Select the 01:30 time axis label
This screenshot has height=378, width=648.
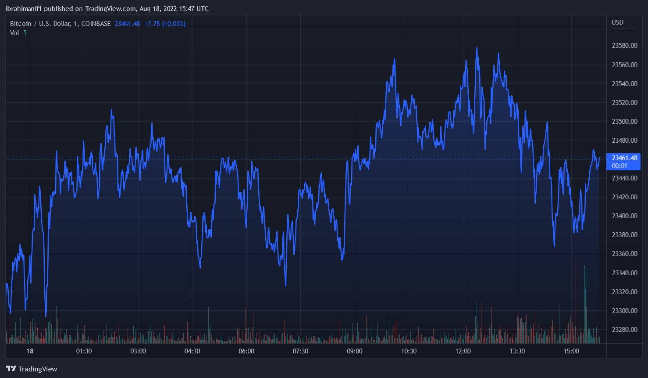tap(84, 351)
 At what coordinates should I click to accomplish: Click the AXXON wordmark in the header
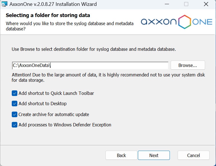(x=159, y=22)
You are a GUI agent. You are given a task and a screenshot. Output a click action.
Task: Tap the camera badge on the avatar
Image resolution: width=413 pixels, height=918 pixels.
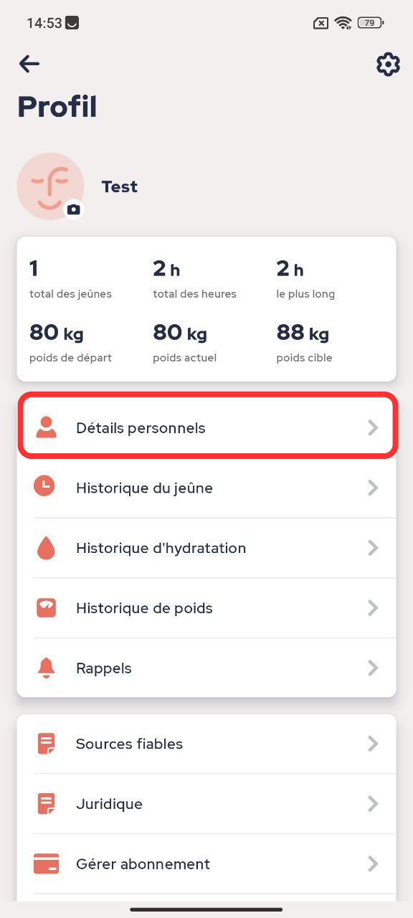coord(73,209)
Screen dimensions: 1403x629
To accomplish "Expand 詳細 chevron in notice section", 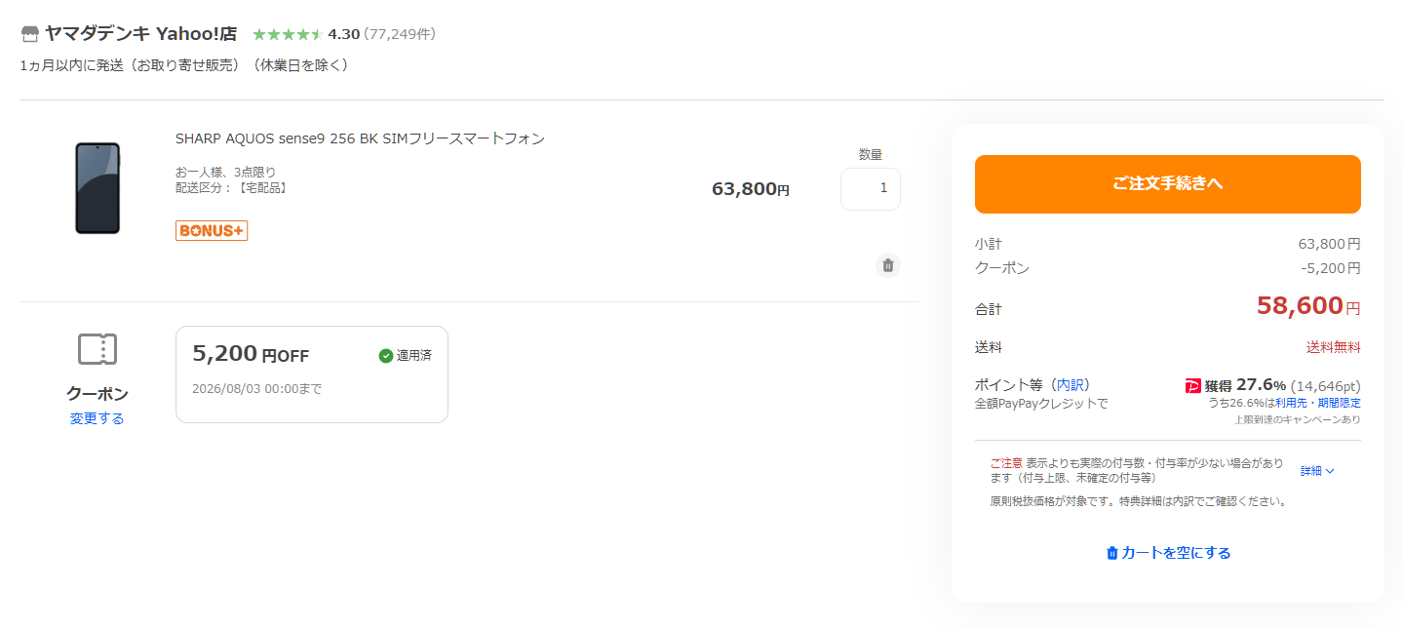I will tap(1317, 471).
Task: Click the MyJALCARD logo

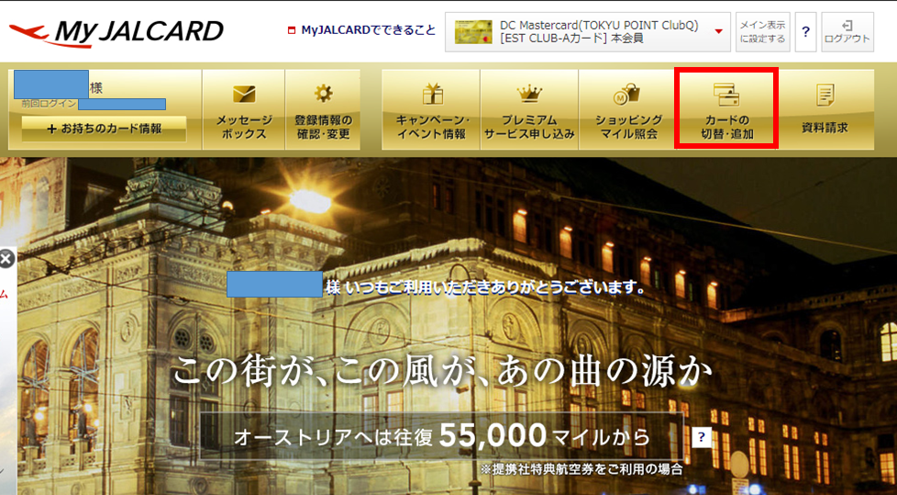Action: click(116, 33)
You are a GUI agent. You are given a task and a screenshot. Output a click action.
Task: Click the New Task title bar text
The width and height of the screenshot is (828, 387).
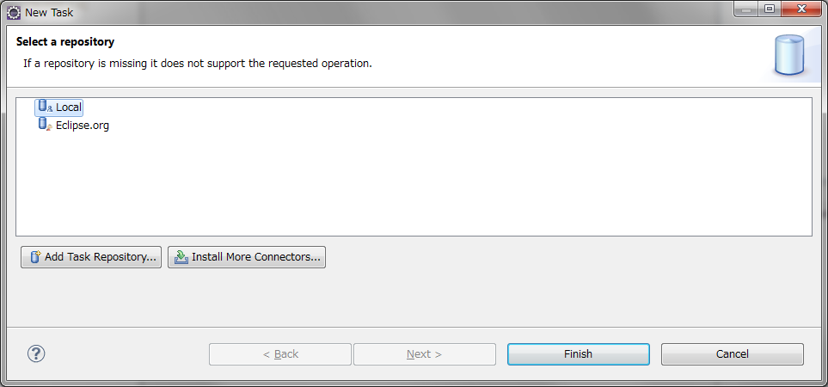pyautogui.click(x=49, y=13)
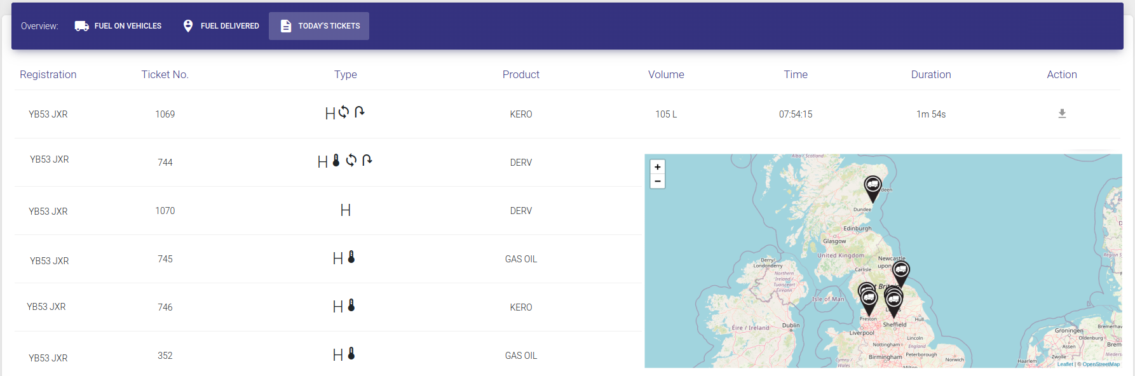Viewport: 1135px width, 376px height.
Task: Click the Duration column header
Action: click(x=930, y=74)
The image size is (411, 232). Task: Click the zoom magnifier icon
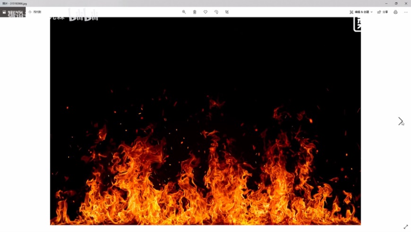point(184,12)
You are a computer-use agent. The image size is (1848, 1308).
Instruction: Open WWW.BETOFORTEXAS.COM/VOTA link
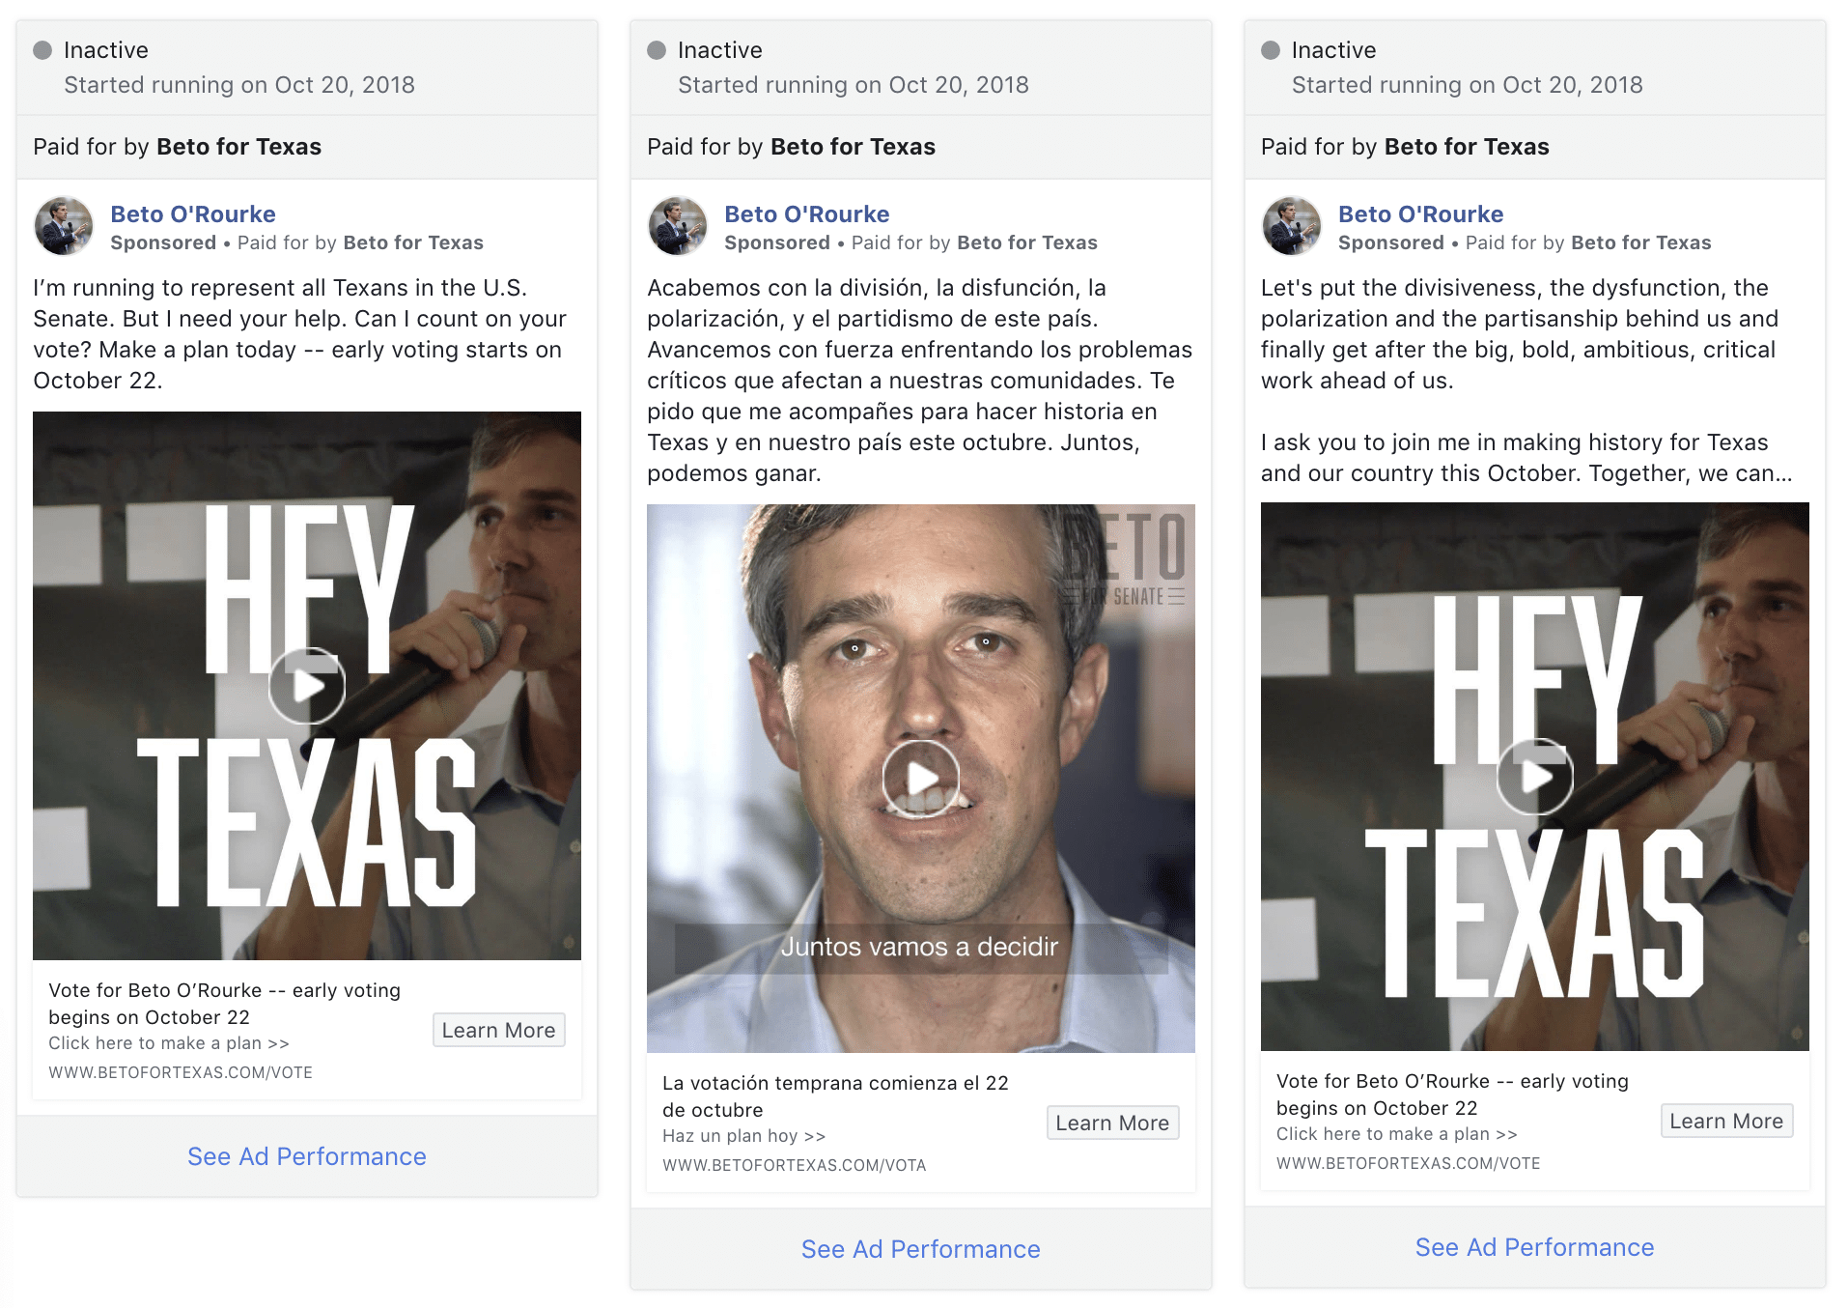point(795,1165)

####################

> **DESCRIPTION OF THE TASK**: Reproduce, word for word, only the lines in the records above from the line with "Task: Click the MyJALCARD logo" through the line with "Task: Click the New Task title bar text", including both ends; omit the pictures.

> **SOLUTION BELOW**:
Task: Click the MyJALCARD logo

Action: click(116, 33)
You are a GUI agent. You are given a task and a screenshot. Output a click action.
Task: Click the New Task title bar text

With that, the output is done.